Null or empty input array
How to Handle:
Return an empty list or throw an IllegalArgumentException as appropriate based on problem requirements.
k is zero or negative
How to Handle:
Return an empty list or throw an IllegalArgumentException because a subarray size cannot be non-positive.
k is larger than the input array size
How to Handle:
Return an empty list because no subarray of size k can be formed.
Input array contains duplicate numbers.
How to Handle:
The sliding window and hash map approach accurately counts distinct elements regardless of duplicates.
Input array contains negative numbers, zeros, or a mix of both.
How to Handle:
Hash map handles any integer value without special treatment since keys can be any integer value.

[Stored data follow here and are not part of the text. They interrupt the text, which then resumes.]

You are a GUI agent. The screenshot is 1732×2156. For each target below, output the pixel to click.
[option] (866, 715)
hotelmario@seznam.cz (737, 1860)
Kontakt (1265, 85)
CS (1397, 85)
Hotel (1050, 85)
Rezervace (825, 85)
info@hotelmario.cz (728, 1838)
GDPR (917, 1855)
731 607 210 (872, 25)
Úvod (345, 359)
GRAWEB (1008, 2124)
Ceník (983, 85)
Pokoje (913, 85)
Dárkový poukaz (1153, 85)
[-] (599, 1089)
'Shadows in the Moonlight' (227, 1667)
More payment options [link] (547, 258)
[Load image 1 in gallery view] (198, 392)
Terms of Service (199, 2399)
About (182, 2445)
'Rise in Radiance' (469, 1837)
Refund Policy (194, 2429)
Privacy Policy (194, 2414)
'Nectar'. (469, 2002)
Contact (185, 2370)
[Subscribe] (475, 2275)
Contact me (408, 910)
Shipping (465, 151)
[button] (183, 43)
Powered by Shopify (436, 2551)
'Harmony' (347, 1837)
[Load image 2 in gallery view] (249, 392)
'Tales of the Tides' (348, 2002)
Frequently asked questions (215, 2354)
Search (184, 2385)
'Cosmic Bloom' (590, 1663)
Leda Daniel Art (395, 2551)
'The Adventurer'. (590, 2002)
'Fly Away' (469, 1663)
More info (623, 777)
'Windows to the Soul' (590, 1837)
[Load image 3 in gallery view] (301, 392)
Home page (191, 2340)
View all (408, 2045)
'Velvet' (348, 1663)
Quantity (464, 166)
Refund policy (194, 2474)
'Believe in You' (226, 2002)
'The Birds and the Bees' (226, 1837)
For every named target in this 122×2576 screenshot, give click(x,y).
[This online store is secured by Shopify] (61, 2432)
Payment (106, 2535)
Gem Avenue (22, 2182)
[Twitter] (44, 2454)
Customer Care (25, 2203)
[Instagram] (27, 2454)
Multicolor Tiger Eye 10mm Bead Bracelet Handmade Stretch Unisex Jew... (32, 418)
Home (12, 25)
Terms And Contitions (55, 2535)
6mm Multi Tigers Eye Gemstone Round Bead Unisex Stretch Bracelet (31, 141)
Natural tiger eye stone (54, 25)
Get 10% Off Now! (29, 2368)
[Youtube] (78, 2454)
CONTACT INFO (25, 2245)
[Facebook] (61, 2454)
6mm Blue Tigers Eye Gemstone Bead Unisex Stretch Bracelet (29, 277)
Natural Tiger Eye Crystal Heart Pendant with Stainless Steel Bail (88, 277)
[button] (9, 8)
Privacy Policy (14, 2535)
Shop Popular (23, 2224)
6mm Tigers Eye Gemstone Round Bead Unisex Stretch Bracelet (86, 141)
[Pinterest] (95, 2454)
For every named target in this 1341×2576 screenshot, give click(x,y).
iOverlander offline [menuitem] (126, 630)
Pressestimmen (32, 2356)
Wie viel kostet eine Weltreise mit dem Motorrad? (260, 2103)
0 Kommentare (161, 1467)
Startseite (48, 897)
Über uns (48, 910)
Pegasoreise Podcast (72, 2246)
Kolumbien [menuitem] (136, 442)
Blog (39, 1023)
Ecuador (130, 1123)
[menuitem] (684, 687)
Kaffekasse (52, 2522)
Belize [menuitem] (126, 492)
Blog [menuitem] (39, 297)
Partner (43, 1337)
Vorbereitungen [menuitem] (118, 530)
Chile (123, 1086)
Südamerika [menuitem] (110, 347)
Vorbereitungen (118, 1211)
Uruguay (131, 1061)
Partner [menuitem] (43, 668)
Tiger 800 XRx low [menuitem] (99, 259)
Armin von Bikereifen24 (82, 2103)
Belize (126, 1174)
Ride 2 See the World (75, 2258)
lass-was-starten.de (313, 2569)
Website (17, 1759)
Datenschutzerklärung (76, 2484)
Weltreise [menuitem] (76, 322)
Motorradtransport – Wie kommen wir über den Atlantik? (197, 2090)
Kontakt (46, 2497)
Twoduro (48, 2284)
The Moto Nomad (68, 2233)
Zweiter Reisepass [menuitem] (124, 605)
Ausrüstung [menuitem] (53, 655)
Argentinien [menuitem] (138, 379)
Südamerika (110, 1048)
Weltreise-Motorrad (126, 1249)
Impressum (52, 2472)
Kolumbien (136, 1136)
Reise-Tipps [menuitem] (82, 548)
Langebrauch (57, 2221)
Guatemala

Large input array size with a small k.
How to Handle:
The sliding window approach maintains O(k) space complexity, leading to reasonable efficiency even with a large input array.
Large input array size with a large k (k approaching the array size).
How to Handle:
The sliding window approach is still efficient as it iterates through the array once, with the hash map operations taking near constant time on average.
Integer overflow when calculating the count of distinct elements if using naive approach
How to Handle:
The hash map based solution avoids potential integer overflows as it stores frequency counts, which are unlikely to exceed the maximum integer value.